La relación y la comunicación con los adultos cuidadores, en este caso los educadores, será la base sobre la que construir un ambiente de suficiente seguridad y confianza que permita el desarrollo de esas acciones, movimientos y juegos por parte de los niños, así como el acceso a la relación y comunicación con sus iguales de forma progresiva.
La segunda, y partiendo de esta concepción, es constatar que uno de los abordajes más ajustados a estas edades es la psicomotricidad pues, como la define la FAPee, “es una disciplina que, basándose en una concepción integral del ser humano, se ocupa de la interacción que se establece entre el conocimiento, la emoción, el cuerpo y el movimiento y de su importancia para el desarrollo de la persona, así como de su capacidad para expresarse y relacionarse en un contexto social”. Las sesiones de psicomotricidad posibilitan a los niños el deseo y motivación para crecer, aprender, conocerse y conocer el mundo, por comunicarse con los otros, desarrollando una personalidad sólida con valores sociales y comunitarios. Y a los educadores, herramientas claras y estructuradas para acompañarlos en ese complejo recorrido.
Constatamos la importancia que se da a la intervención psicomotriz porque una grandísima parte de los centros escolares de nuestra comunidad cuentan con salas de psicomotricidad, que requieren de espacios y materiales específicos.
Pero también es verdad que, a pesar de la existencia de numerosísimas salas, no todas cuentan con personal suficientemente formado como para ofrecer una práctica coherente. Es básico contar con educadores con suficiente formación para poder comprender en toda su dimensión la importancia y sentido de las acciones, movimientos y juegos de los niños, y más, si deseamos desarrollar proyectos pedagógicos basados en criterios de pedagogía activa y autonomía infantil.

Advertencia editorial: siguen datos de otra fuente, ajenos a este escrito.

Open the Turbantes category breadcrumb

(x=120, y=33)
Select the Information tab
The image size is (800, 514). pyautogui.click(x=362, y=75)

De aquí nuestra petición de que en la ley se incluya, además del reconocimiento de la psicomotricidad como una de las intervenciones idóneas en estas edades, la posibilidad de incorporar profesionales con una formación suficiente, bien del mismo profesorado (con programas específicos, menciones, etc.), o profesionales especializados.
La nueva ley se aprobó el 30 de marzo de 2023 (Ley del Deporte) y la peticion que realizó LUZARO queda recogida e incluida en el TÍTULO VII, el capítulo I ACTIVIDAD FÍSICA Y DEPORTE EN EDAD ESCOLAR. Esta nueva ley, que recoge por primera vez la franja de edad comprendida entre los 0 y 6 años, especifica que los programas de deporte escolar evitarán las actividades competitivas y tratarán de incorporar en sus contenidos actividades de psicomotricidad.
Se abre un nuevo camino que nos puede posibilitar nuevas vías de acercamiento a las actividades infantiles abandonando la visión adultocéntrica y en el que la formación en psicomotricidad será más que fundamental para poder llevar a cabo abordajes globales que respondan a las necesidades reales de la infancia.